Not hard I know, but there you are.

I would of expected to have seen a lot more responses to this thread stating that the conversion is a very straightforward process.

Why am I confused, simply because I am new to this and respect all you others chaps and chappesses experience. If you have not put a note on here then maybe I have it wrong.

However, my list which I am sure needs to be added to is as follows:

Headlights
Rear brake or/and indicator light colours
240v to 110V convertor
240V socket with RCD inside the RV

As the electrical products in the RV are 110V you will only need the 240 to 110V convertor. There is no need to put loads of 240V sockets in the RV as for the most we plug in chargers for our phones or laptops and if you check these, most of them are switch mode power supplies, which simply means they take from about 85V to 260VAC. All you will need is a handful of adaptors or like I do a couple and a four way strip.
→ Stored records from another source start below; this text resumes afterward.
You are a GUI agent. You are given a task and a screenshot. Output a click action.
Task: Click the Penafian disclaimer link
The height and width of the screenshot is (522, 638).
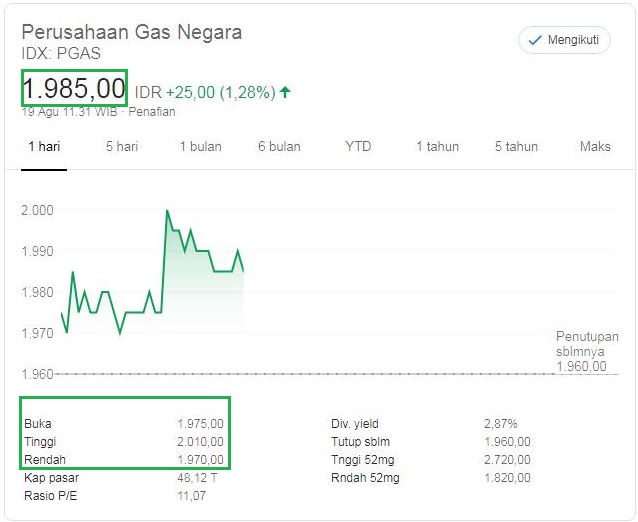point(152,112)
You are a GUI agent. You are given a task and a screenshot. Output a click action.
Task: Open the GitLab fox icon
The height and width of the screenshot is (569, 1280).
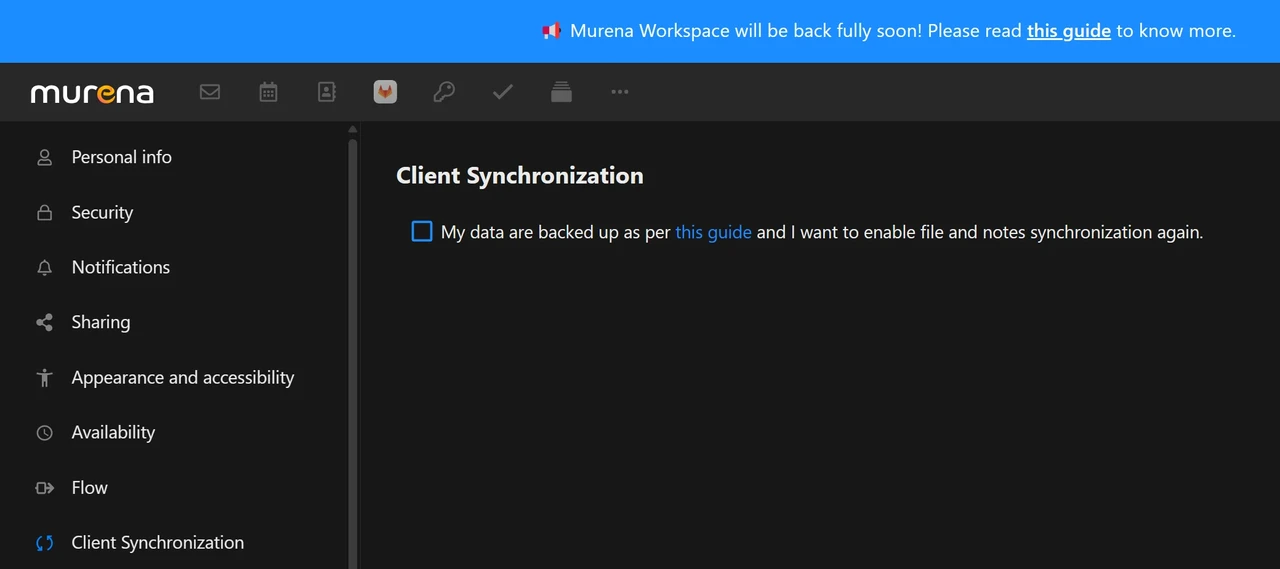point(385,92)
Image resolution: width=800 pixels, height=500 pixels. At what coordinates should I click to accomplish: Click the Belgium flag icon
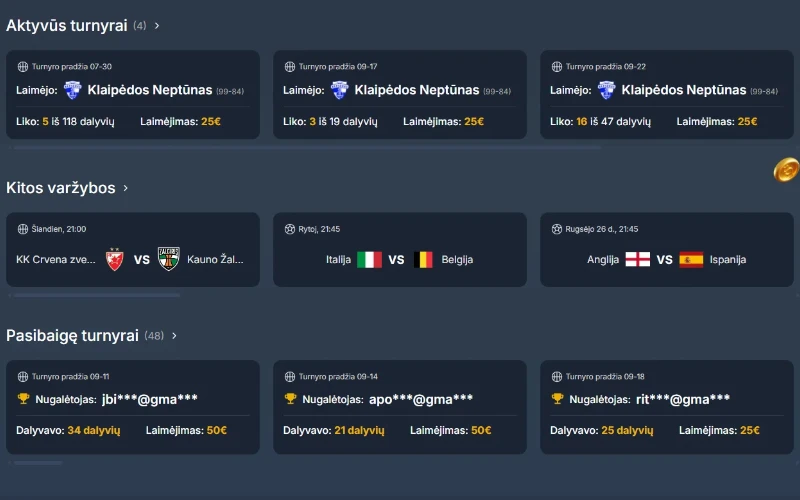point(423,259)
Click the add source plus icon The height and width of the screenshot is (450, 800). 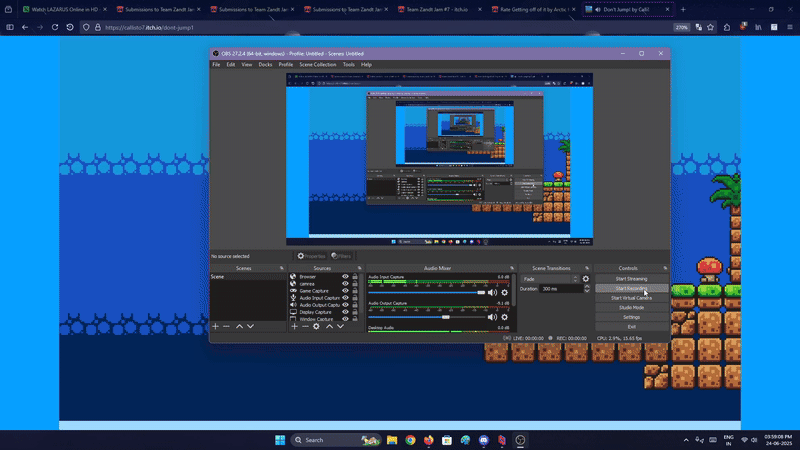(294, 326)
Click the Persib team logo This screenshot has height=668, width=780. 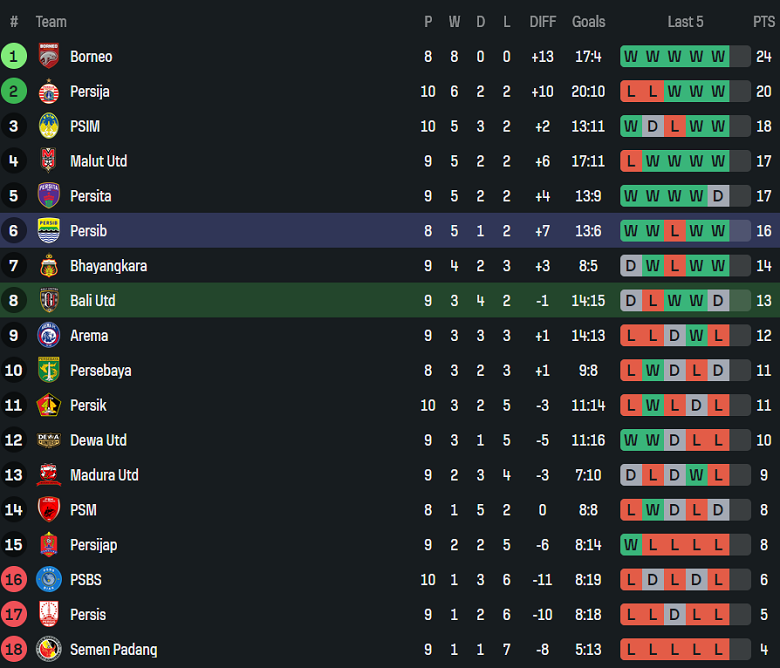point(49,231)
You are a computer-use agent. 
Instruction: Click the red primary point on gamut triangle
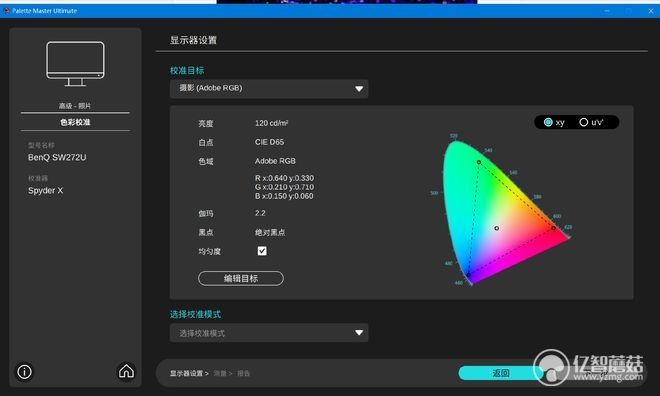554,228
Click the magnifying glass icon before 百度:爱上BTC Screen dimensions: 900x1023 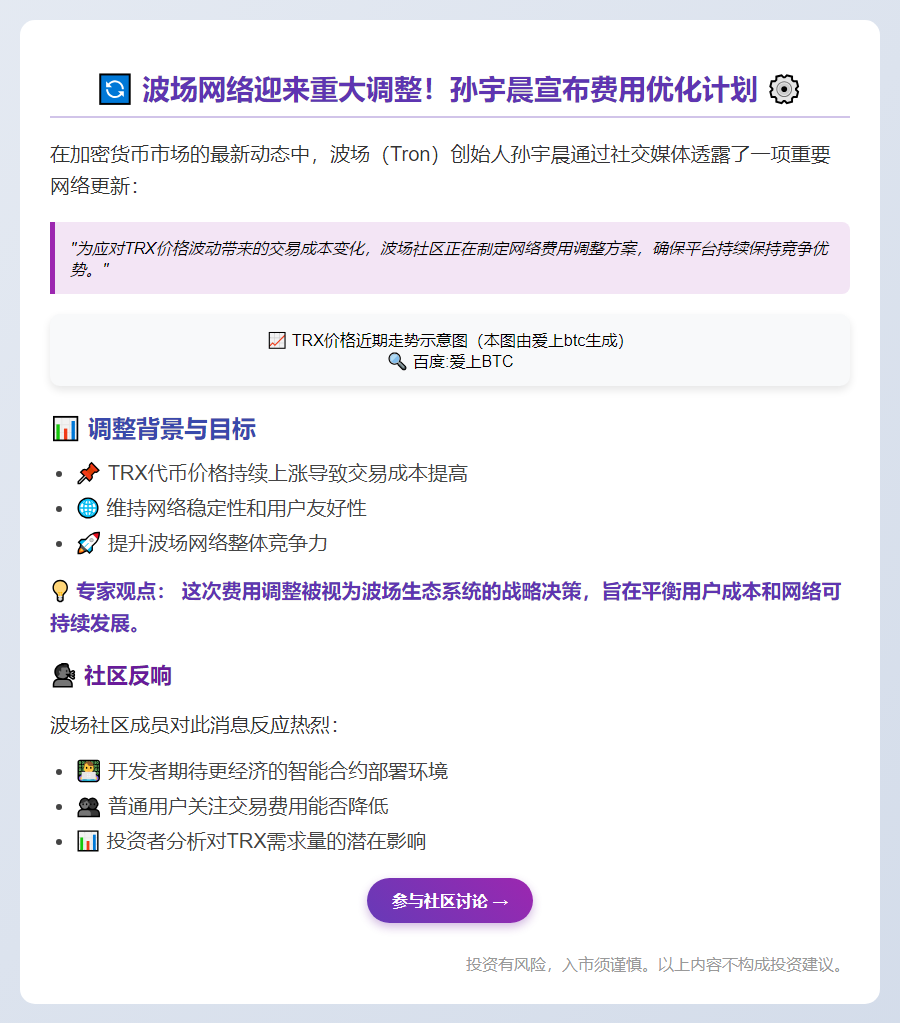point(397,362)
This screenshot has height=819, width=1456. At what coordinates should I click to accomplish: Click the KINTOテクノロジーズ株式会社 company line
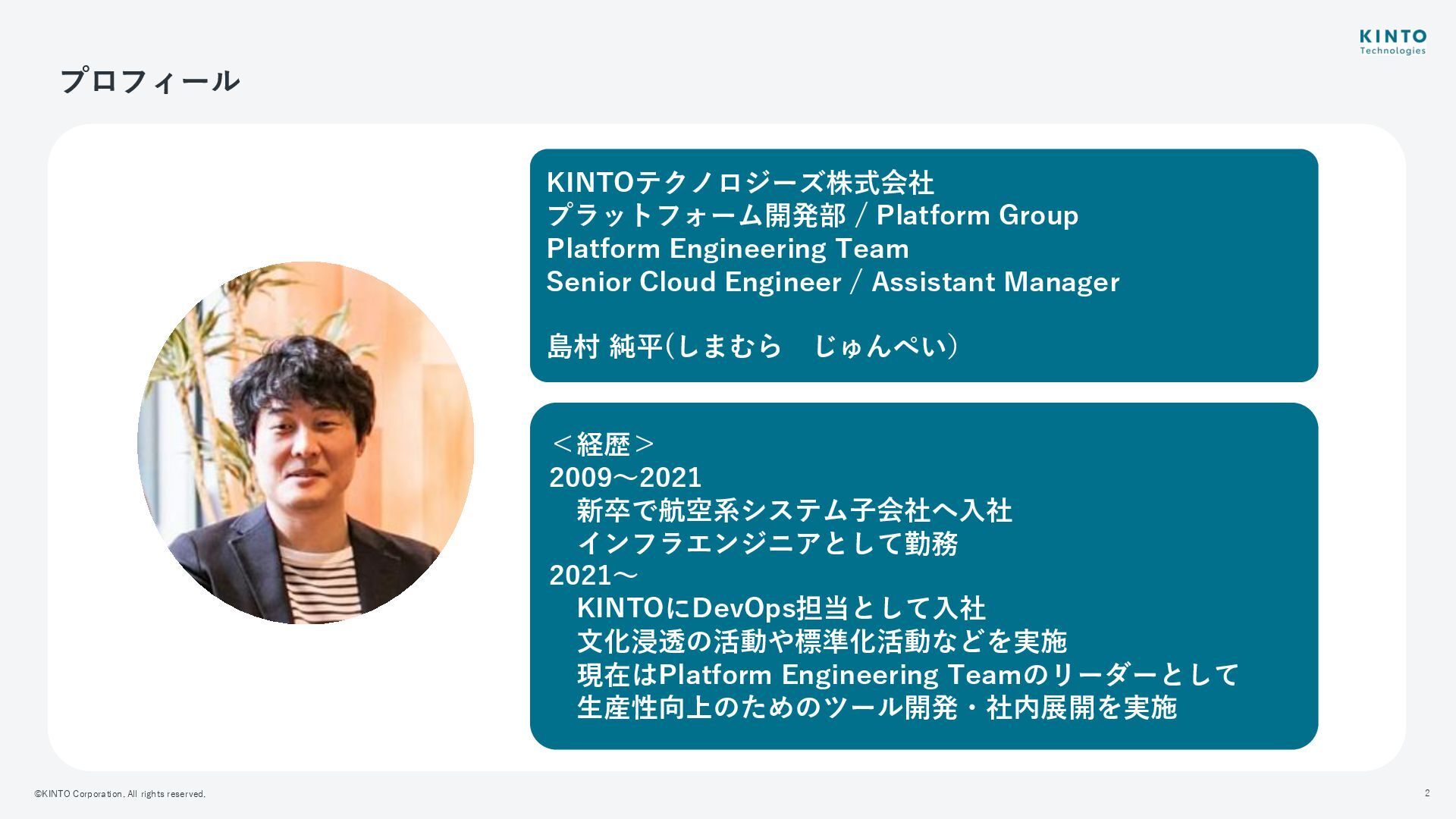tap(740, 182)
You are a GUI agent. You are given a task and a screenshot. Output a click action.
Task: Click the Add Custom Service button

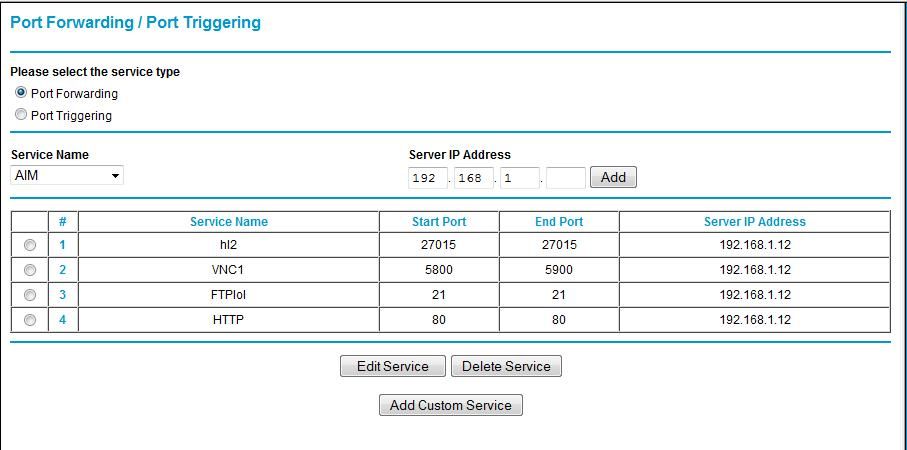click(x=451, y=405)
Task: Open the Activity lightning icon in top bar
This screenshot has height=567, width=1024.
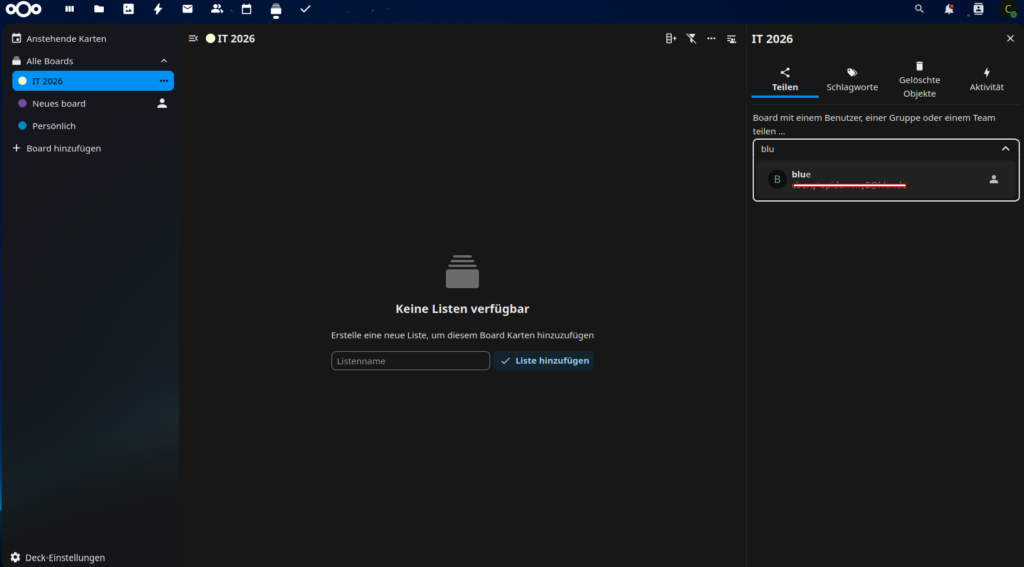Action: tap(158, 9)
Technically speaking I suppose you probably need a qualified person to install these bits - not sure about that - and I fully recommend the services of Linda whom I see has pm'd you.

Regards

Chris


----------



## Scotjimland (May 23, 2005)

G2EWS said:


> Why am I confused, simply because I am new to this and respect all you others chaps and chappesses experience. If you have not put a note on here then maybe I have it wrong.


Not at all Chris, but it's been covered in some depth before, a quick search came up with these two, I'm sure there are more..

http://www.motorhomefacts.com/ftopic-7522.html&highlight=conversion 
and 
http://www.motorhomefacts.com/ftopic-16217.html&highlight=conversion

and the original question was:



> Does anyone know of a person or company that can convert an RV to UK specs? Preferably someone who wouldn't mind the owner assisting in order to better understand his coach.


not how to do it ...


----------



## G2EWS (May 1, 2006)

Hi Jim,

You win, 

I must not answer threads before 09:00
I must not answer threads before 09:00!

Regards

Chris


----------



## kijana (May 1, 2005)

Hi Detourer 

Thanks for your reply re the Okehampton 'Mog builders - they sound capable!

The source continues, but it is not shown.